Mr David Green is an economist, investment banker and commercial/financial advisor who has advised governments and the private sector extensively throughout Australia and internationally on water reform and markets, and has been involved in water policy and water reform since the mid-1990s.  David was an inaugural Queensland Water Commissioner, Director of the South East Queensland Water Grid Manager, National Leader of the Water Practice for one of the world’s largest consulting firms and foundation member of an international investment bank’s global water fund planning, economics, water trading matters, water pricing, market design and governance.

Mr Green is currently a director of a boutique investment bank/private equity firm and chair of a mineral exploration company.

Mr Green has been heavily involved in energy sector reform and a number of other market-based reforms in infrastructure intensive industries such as telecommunications, aviation, ports, rail and power.

In relation to the water sector he has extensive experience in designing and implementing urban and rural water markets, water resource management and planning, water and resource economics, water trading and trading rules, water pricing, water industry structure and governance, water regulatory frameworks, economic incentive structures, corporate structures, financial transitions and complex financial structuring/capital management.

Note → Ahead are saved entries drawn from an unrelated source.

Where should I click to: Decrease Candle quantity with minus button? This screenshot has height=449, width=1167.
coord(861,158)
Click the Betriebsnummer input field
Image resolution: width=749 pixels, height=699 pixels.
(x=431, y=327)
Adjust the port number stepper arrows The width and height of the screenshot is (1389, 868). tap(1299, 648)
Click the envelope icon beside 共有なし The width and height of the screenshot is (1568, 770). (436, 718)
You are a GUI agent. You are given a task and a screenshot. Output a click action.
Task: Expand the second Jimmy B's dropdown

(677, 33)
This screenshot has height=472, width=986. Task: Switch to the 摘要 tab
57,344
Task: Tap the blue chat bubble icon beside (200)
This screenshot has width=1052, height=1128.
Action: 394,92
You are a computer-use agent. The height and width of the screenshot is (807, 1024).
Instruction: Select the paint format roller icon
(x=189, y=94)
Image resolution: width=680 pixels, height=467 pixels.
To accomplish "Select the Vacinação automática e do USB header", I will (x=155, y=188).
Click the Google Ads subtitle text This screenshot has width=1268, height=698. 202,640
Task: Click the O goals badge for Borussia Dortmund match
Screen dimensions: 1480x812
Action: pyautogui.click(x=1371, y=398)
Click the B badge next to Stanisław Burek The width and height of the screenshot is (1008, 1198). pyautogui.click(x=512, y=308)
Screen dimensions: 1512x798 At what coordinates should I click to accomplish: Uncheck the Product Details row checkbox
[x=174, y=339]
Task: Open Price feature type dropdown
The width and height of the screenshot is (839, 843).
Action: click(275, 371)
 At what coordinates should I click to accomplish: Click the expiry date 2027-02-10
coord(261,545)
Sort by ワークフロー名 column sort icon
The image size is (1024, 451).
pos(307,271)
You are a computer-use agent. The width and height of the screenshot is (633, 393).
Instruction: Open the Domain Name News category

In relation to his broader experience, Mr Green has had extensive corporate finance experience having undertaken a number of multibillion dollar acquisitions, corporate restructures, debt restructures, capital raisings and restructures.  He has advised governments and the boards of major Australian and international corporations.

Prof Barry Hart

Professor Barry Hart is currently director of an environmental consulting company (Water Science Pty Ltd).   He is an emeritus professor at Monash University and has previously held the positions of Director of the Water Studies Centre at Monash University and Director of Research at the Cooperative Research Centre for Freshwater Ecology.

Professor Hart has established an international reputation in the fields of ecological risk assessment, environmental flow decision-making (particularly using Bayesian Network models), water quality and catchment management and environmental chemistry.

He is well known for his sustained efforts in developing knowledge-based decision making processes in natural resource management in Australia and south-east Asia (particularly with the Mekong River Commission). Currently, he is involved in projects in China and PNG.

In addition to his role with the Authority, Professor Hart chairs a number of government scientific and strategic advisory committees, and chairs to Board of Greening Australia (Victoria).